Pink dragonfruit powder is used here only for its color. You could skip it and have a lightly pink frosting with the freeze-dried strawberries alone, or you could use a drop of red food coloring.
Birthdays, previously:
29
28
27
26
25
24
23
22
21
20
18
Strawberry Matcha Latte Cake
makes 1 3×6-inch layer cake, or 1 2×8-inch layer cake
ingredients:
for the matcha cake:
225 grams (1 cup) unsalted butter
400 grams (2 cups) granulated sugar
1/2 teaspoon kosher salt
4 eggs
2 egg yolks
300 grams (1 1/4 cups) buttermilk
360 grams (3 cups) flour
1 tablespoon plus 1/2 teaspoon baking powder
2 tablespoons matcha powder
for the roasted strawberry jam:
2 cups fresh or frozen strawberries
1 teaspoon sugar
for the matcha and strawberry Italian meringue buttercreams:
4 egg whites
200 grams (1 cup) granulated sugar
1/2 teaspoon kosher salt, to taste
60 grams (60 mL, 1/4 cup) water
450 grams (2 cup) unsalted butter, cut into pieces
1 tablespoon matcha powder
100 grams (3.5 ounces) freeze dried strawberries
2 teaspoons dragonfruit powder
for the simple syrup:
30 grams (2 generous tablespoons) granulated sugar
30 grams (2 tablespoons) water
directions:
Make the cake: grease and flour 3 6-inch cake pans; set aside.
Preheat oven to 350 degrees F.
Beat butter on high speed for 3 full minutes, until light in color and fluffy.
Add in the sugar and salt and beat on high for 2 more minutes; scrape the bowl.
Add in the eggs and egg yolks and beat on high for a full 3 minutes.
Stir in the buttermilk.
Add the flour, baking powder, and matcha powder and beat until combined, about 30 seconds to 1 minute.
Portion out evenly into the prepared pans.
Bake for 15-18 minutes, or until a tester comes out with a few moist crumbs.
Allow to cool completely.
Make the roasted strawberry jam: with oven preheated, place strawberries and a pinch/teaspoon of sugar in an oven safe glass dish and bake until jammy and thickened, about 30 minutes, stirring frequently to avoid burning.
Allow to cool completely.
Make the simple syrup: place sugar and water in a small saucepot and bring to a hard simmer until slightly thickened, about 3 minutes.

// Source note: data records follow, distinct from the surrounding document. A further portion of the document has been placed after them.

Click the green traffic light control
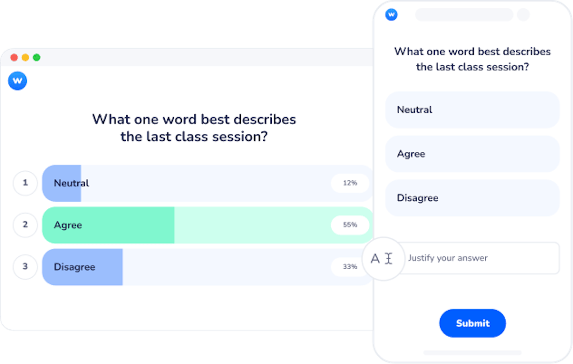 click(x=36, y=58)
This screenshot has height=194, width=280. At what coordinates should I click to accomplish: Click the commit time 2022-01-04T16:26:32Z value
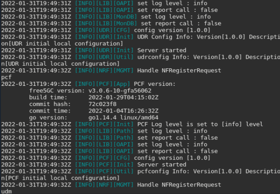tap(124, 111)
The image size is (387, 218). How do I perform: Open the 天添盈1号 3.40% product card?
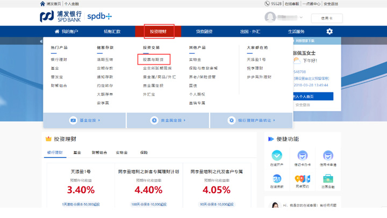point(80,185)
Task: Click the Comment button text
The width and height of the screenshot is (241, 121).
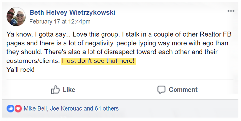Action: tap(183, 90)
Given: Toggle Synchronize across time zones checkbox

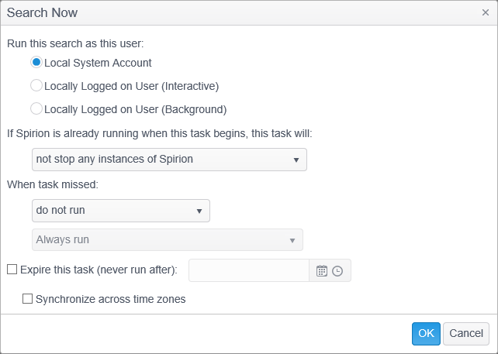Looking at the screenshot, I should click(x=28, y=298).
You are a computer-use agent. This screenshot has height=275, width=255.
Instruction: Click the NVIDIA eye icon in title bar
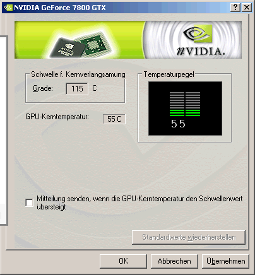point(8,8)
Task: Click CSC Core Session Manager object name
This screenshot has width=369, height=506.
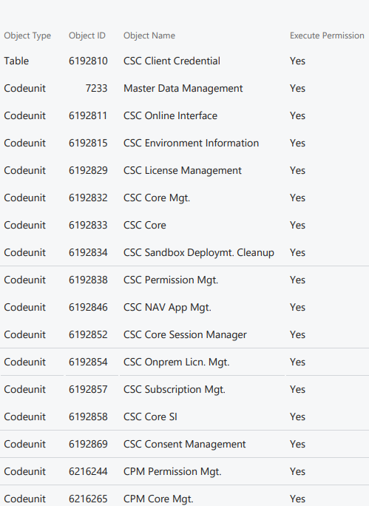Action: [185, 334]
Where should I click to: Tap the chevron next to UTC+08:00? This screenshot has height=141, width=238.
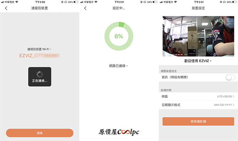click(234, 96)
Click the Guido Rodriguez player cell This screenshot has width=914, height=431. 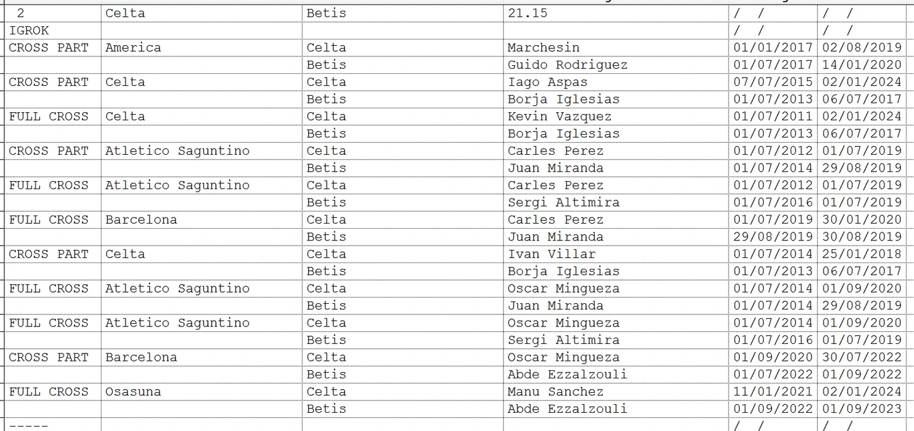click(x=615, y=65)
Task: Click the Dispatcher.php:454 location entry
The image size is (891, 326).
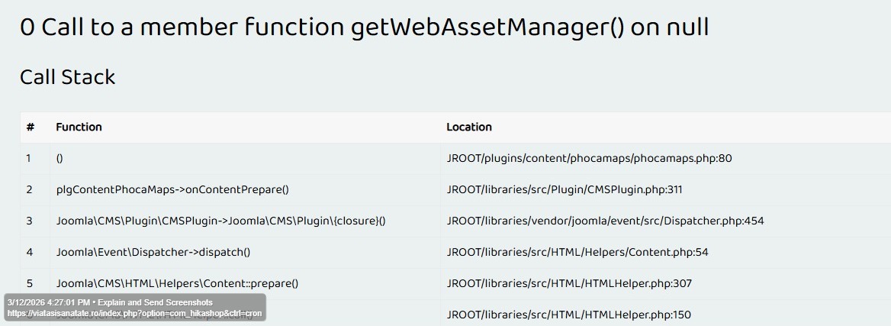Action: [x=605, y=221]
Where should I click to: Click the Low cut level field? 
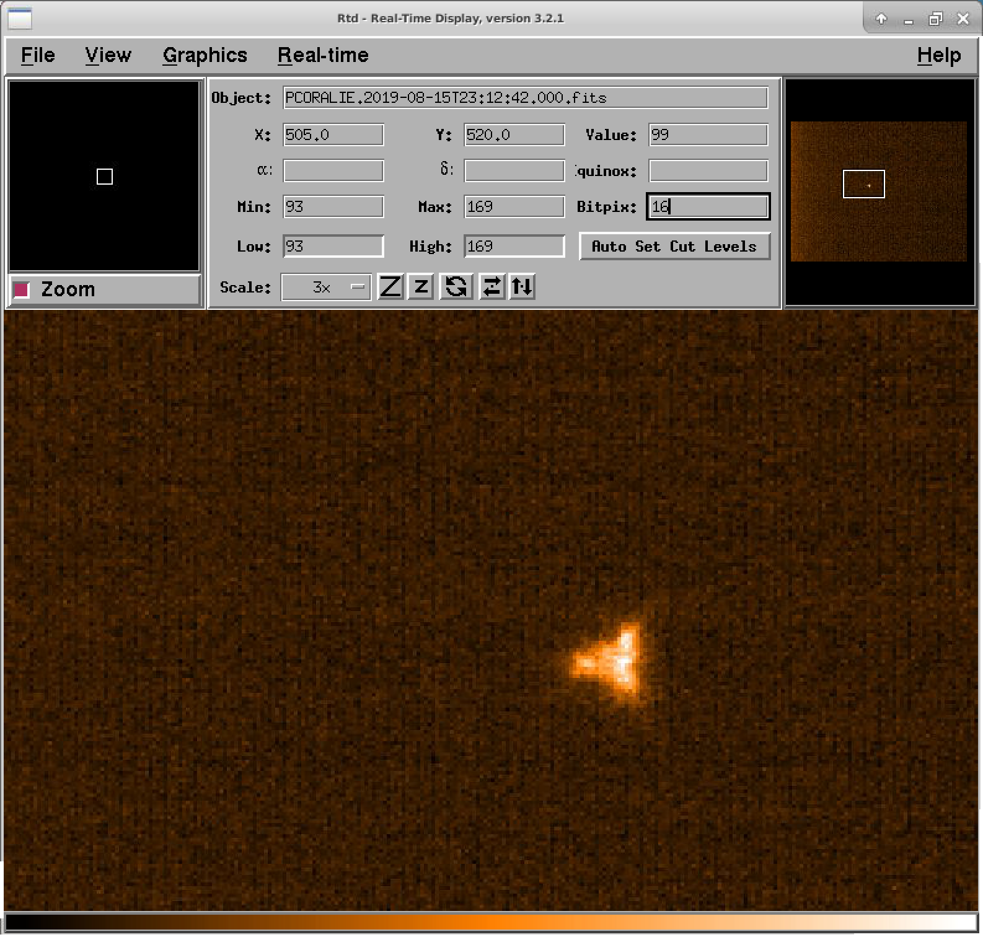click(333, 247)
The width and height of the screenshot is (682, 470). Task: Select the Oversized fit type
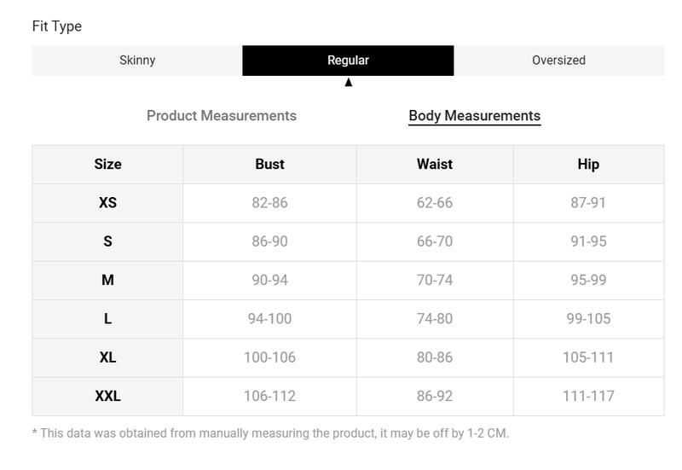coord(559,61)
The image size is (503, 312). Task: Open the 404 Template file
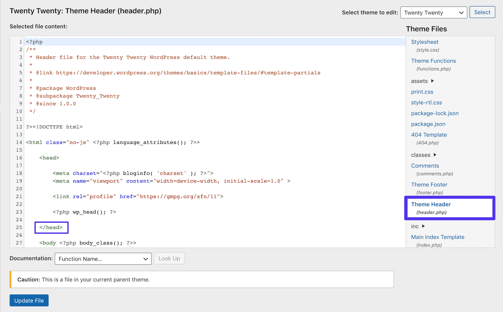click(429, 134)
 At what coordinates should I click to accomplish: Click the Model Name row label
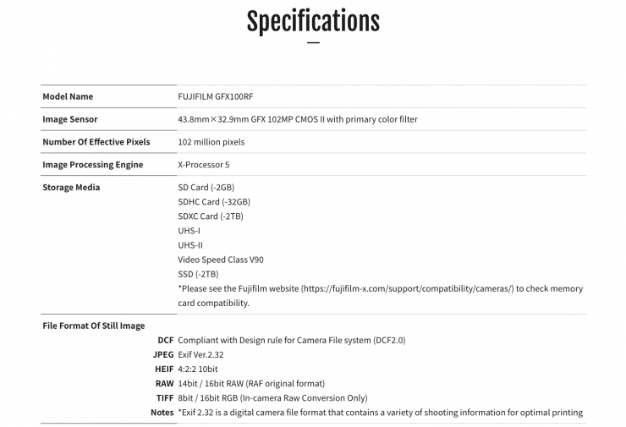click(x=68, y=96)
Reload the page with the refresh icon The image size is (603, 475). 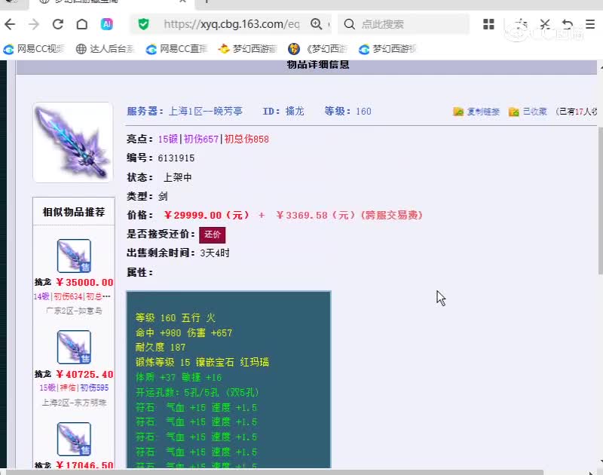coord(58,24)
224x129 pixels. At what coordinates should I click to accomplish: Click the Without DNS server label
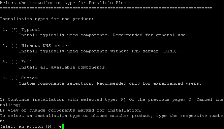45,46
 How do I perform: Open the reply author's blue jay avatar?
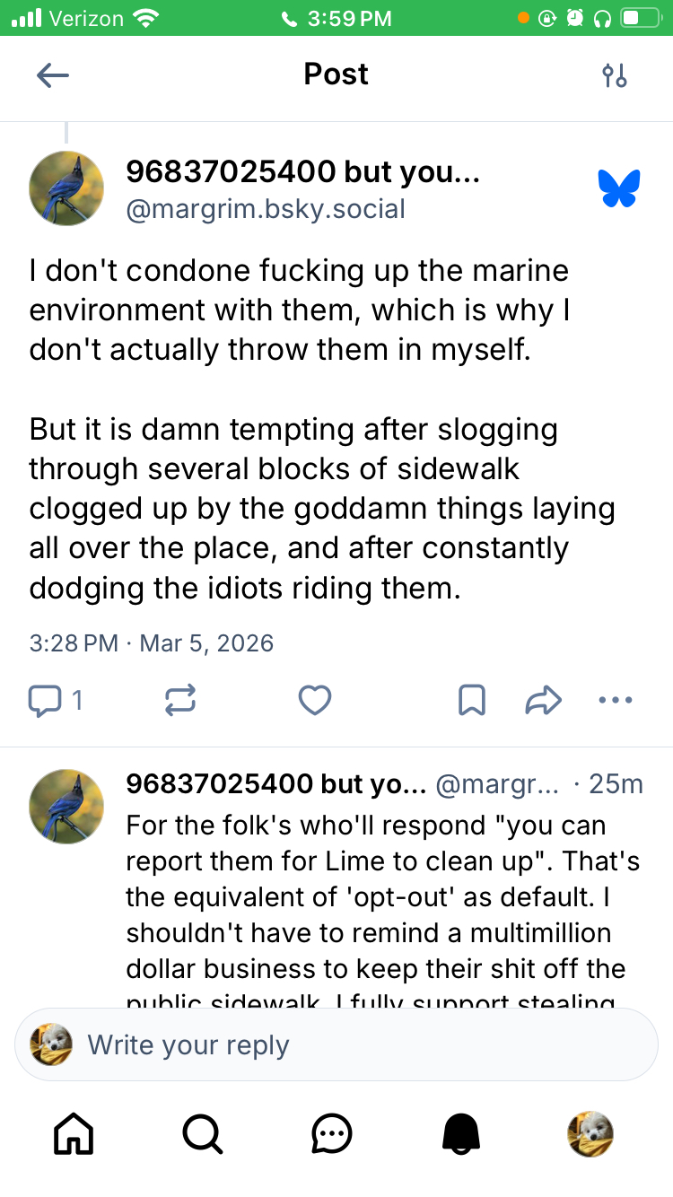pos(66,806)
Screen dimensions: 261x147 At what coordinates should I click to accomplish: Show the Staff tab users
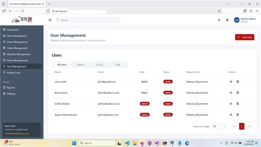pos(118,65)
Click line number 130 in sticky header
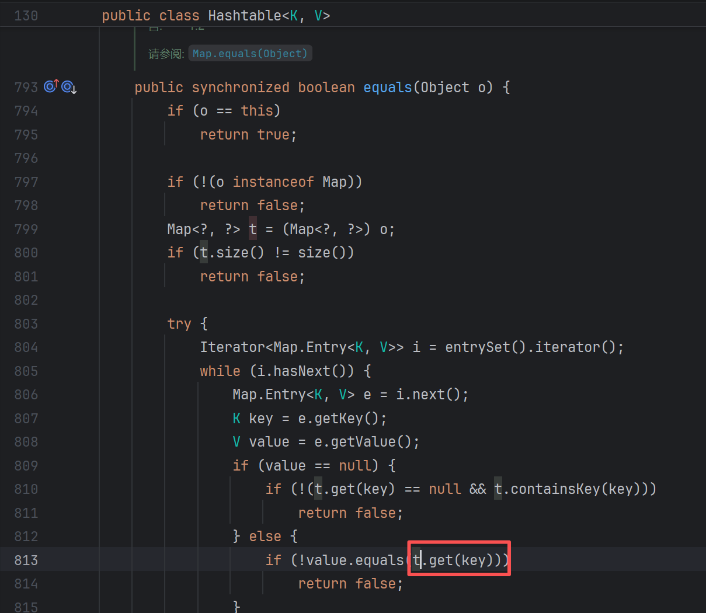Screen dimensions: 706x613 pos(26,16)
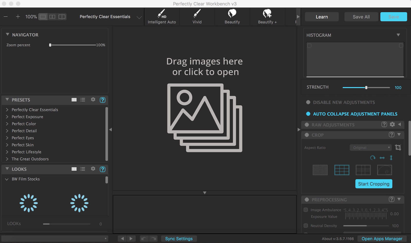Adjust the Strength slider
Viewport: 411px width, 243px height.
pyautogui.click(x=366, y=88)
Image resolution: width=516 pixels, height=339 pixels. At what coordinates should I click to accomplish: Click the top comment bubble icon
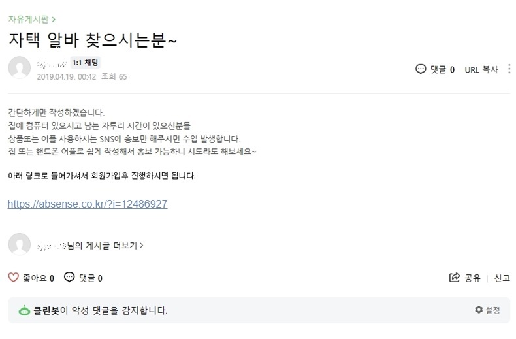pyautogui.click(x=421, y=69)
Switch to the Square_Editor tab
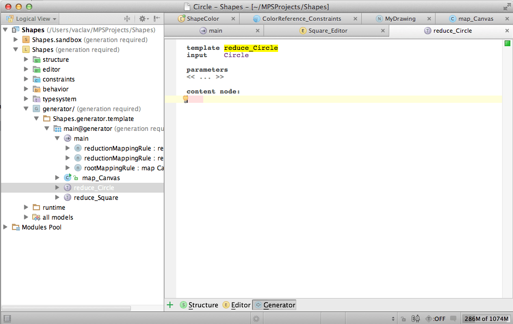The width and height of the screenshot is (513, 324). pos(327,31)
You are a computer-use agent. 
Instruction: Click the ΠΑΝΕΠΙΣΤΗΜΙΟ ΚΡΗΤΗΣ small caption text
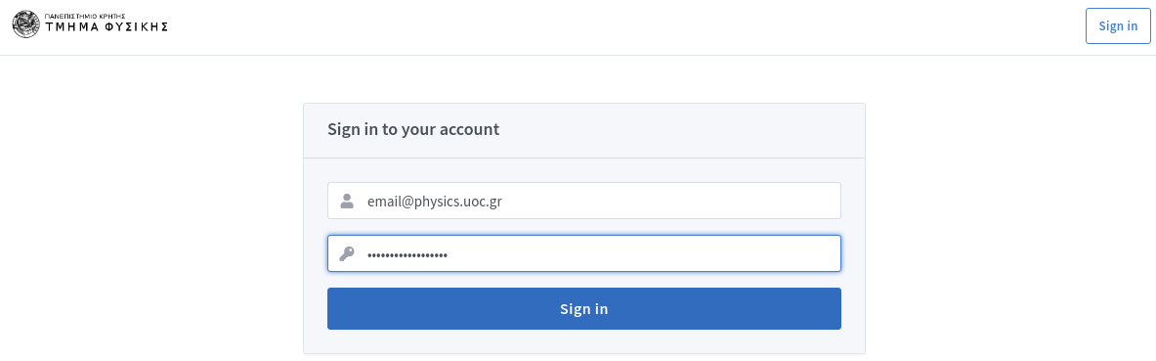coord(85,16)
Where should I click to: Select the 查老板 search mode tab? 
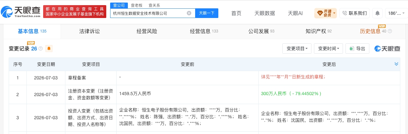point(137,5)
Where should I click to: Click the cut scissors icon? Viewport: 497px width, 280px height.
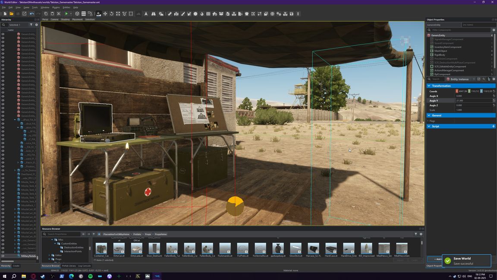coord(59,14)
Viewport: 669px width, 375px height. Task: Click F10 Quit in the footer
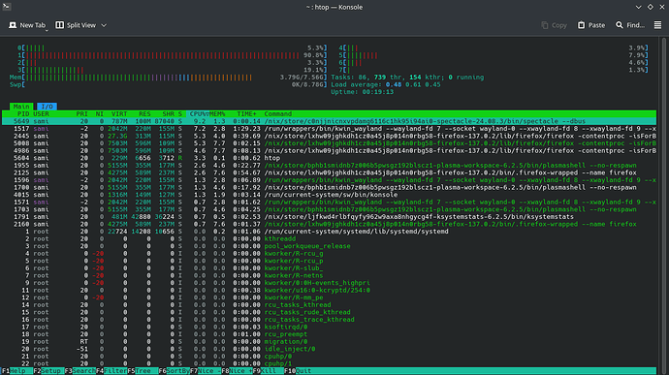(x=298, y=371)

Meanwhile, make the buttercream: place egg whites in the bowl of a stand mixer.
Place sugar, salt, and water in a small pot.
Begin to heat the sugar mixture on high as you whip the whites on medium speed.
When the syrup reaches 245 degrees F, your egg whites should be at firm soft peaks (almost hard peaks, but not dry).
Drizzle the syrup into the meringue with the mixer running; whip on high until cooled to body temperature.
Beat in butter one or two tablespoons at a time.
Beat buttercream on high speed until thick, glossy, and fluffy, about 5 minutes.
Divide buttercream into two portions (about 60-40), leaving the larger portion in the bowl of the stand mixer.
Add in the matcha to the larger portion and whip on high until completely homogeneous.
Scrape matcha frosting into another bowl and wipe out stand mixer bowl.
Pulverize the freeze-dried strawberries with the dragonfruit powder in a food processor.
Sift well and add to the smaller portion of the frosting in the wiped-out mixer bowl, whipping for 1-2 minutes to ensure homogeneity.
To decorate, first level the cakes and cut off the brown cooked portions; brush with the simple syrup.
Pipe a border of matcha buttercream around the edge of the cakes, then fill with the roasted strawberry jam.
Crumb coat with the matcha buttercream, then frost thickly.
Use the strawberry buttercream to pipe decorations on the cake.
Decorate with dried flowers as desired.






September 17, 2025 at 8:23 am
As always, stunningly beautiful!
October 7, 2025 at 3:06 am
I appreciate how you illustrate that life moves in both small steps and great leaps. Which moments do you feel are most worth capturing?